誘惑プリンセス【BL】
「俺が買ってきた酒は飲めないのか?」

「どこの酔っ払いだ?」

「まだ酔ってませんー! 1本目で酔う訳ねーだろ」

「お前の絡み方が既に酔っ払いだっつーの」

「煩ぇよ。良いから飲めって」


 言いながら、ヒメがまた俺の頬に缶ビールを突き付けてくる。

 よく見てみれば、その缶はヒメの飲み掛けで、勢い良く腕を伸ばして来る所為でビールが少し床に零れていた。

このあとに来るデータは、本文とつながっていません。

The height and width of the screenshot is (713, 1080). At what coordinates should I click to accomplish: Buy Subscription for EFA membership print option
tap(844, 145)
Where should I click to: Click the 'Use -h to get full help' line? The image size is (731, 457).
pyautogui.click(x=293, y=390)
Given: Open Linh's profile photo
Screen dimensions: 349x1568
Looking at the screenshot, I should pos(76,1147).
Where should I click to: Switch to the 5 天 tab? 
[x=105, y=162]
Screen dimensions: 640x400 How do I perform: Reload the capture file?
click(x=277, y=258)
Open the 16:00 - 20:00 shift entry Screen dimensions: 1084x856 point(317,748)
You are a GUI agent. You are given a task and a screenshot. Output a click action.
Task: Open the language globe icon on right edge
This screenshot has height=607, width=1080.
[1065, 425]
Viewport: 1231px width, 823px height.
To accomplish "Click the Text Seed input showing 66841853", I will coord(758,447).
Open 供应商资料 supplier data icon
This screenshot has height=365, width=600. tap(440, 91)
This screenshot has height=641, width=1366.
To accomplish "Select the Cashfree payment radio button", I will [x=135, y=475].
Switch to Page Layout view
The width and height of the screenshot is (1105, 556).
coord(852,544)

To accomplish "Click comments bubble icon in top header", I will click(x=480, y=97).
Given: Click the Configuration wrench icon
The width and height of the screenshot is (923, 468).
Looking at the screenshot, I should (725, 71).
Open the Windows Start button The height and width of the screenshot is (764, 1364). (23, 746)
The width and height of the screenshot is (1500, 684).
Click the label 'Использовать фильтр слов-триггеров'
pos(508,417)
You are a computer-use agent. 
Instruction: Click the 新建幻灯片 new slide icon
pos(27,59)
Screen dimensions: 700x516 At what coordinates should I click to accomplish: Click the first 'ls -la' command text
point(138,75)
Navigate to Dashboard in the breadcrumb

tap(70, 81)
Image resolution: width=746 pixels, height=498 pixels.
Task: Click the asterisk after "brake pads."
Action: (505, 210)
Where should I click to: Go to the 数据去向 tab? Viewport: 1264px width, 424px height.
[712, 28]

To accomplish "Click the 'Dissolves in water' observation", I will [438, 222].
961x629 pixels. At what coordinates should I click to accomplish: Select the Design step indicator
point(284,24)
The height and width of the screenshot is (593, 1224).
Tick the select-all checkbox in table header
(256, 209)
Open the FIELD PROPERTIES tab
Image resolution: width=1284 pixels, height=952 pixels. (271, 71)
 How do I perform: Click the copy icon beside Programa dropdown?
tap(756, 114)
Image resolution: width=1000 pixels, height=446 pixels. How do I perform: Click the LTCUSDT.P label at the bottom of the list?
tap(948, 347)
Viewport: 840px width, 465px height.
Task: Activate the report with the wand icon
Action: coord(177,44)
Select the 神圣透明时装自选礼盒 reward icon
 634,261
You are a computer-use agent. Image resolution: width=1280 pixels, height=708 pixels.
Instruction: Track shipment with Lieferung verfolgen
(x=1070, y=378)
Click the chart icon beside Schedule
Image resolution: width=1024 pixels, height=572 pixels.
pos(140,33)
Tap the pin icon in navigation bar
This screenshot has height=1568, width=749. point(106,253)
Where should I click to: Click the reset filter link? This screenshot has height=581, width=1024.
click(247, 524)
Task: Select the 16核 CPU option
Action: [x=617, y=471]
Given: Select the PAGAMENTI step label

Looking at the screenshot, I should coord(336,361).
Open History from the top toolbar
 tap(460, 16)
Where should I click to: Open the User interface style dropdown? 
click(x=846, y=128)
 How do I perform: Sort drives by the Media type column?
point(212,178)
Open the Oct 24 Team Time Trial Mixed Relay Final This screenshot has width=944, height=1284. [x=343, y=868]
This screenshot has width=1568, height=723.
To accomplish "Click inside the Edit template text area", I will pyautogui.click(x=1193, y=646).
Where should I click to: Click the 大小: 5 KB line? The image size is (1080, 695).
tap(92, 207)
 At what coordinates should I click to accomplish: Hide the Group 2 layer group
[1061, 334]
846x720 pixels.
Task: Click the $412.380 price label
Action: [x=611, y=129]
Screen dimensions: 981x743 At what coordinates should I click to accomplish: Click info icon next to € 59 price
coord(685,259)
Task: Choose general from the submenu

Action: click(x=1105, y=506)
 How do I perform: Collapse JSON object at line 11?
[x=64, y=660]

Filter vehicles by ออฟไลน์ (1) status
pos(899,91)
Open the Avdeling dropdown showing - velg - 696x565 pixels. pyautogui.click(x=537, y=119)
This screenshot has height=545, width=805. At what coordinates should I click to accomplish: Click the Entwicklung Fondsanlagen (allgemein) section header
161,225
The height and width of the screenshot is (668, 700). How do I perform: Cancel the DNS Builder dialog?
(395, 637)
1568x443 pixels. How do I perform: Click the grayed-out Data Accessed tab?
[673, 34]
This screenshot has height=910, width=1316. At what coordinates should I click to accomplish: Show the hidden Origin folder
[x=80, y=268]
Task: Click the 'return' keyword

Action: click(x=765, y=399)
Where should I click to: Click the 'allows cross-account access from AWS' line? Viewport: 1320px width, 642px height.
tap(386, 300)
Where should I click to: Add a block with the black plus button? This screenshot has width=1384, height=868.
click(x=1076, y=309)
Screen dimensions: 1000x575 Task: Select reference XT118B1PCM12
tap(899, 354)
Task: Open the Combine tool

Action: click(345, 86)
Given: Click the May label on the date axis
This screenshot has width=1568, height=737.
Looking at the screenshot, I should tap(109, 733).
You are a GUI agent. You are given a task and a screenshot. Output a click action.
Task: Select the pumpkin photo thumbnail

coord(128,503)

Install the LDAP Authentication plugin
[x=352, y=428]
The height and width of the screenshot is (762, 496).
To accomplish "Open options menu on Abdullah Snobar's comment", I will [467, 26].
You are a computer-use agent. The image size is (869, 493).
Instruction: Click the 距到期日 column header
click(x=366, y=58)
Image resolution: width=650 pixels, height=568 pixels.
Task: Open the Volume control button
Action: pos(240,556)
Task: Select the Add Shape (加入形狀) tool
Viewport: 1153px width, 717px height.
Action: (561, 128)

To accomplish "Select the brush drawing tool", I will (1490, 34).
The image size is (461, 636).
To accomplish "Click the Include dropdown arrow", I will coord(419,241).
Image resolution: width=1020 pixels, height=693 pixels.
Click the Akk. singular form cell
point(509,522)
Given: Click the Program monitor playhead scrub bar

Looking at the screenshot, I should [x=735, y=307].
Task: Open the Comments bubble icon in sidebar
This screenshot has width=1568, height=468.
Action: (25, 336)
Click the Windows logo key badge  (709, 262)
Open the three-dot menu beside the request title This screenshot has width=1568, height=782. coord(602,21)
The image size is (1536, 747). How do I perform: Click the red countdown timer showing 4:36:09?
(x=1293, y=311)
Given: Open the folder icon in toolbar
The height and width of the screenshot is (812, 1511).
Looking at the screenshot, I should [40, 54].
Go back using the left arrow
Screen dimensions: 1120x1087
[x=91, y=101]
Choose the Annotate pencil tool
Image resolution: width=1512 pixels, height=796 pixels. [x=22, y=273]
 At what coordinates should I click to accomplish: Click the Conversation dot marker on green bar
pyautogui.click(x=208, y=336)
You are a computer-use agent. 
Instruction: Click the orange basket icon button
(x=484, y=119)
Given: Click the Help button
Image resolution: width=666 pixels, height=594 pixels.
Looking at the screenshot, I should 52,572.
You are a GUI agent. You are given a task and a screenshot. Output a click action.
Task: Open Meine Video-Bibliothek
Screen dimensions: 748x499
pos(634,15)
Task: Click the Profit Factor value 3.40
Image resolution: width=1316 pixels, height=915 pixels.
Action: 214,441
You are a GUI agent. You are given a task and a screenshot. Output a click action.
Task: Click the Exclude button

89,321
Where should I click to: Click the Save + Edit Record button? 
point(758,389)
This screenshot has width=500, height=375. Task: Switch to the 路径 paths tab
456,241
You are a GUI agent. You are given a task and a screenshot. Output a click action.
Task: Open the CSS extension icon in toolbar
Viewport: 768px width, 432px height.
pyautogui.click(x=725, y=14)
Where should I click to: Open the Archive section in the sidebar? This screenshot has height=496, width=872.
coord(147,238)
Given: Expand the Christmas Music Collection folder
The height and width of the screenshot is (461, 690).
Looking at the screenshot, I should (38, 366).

 このまま調子に乗ったヒメがいつか缶をひっくり返す気がして……。

 俺は、仕方なく飲み掛けの缶ビールを受け取った。


 カレーにビール……。


 自分の中では有り得ない組み合わせに、缶を眺めたまま考えていると、缶チューハイに口を付けたヒメがポツリと呟いた。


「間接チューくらい気にすんなよ」

「……俺を怒らせたいのか?」

「恭介が怒ったって怖くねーし」


 募る苛々に、思わず缶を持つ手に力が入った時、陣くんが突然「あ!」と声を出した。

 その声に、俺もヒメも陣くんを見遣る。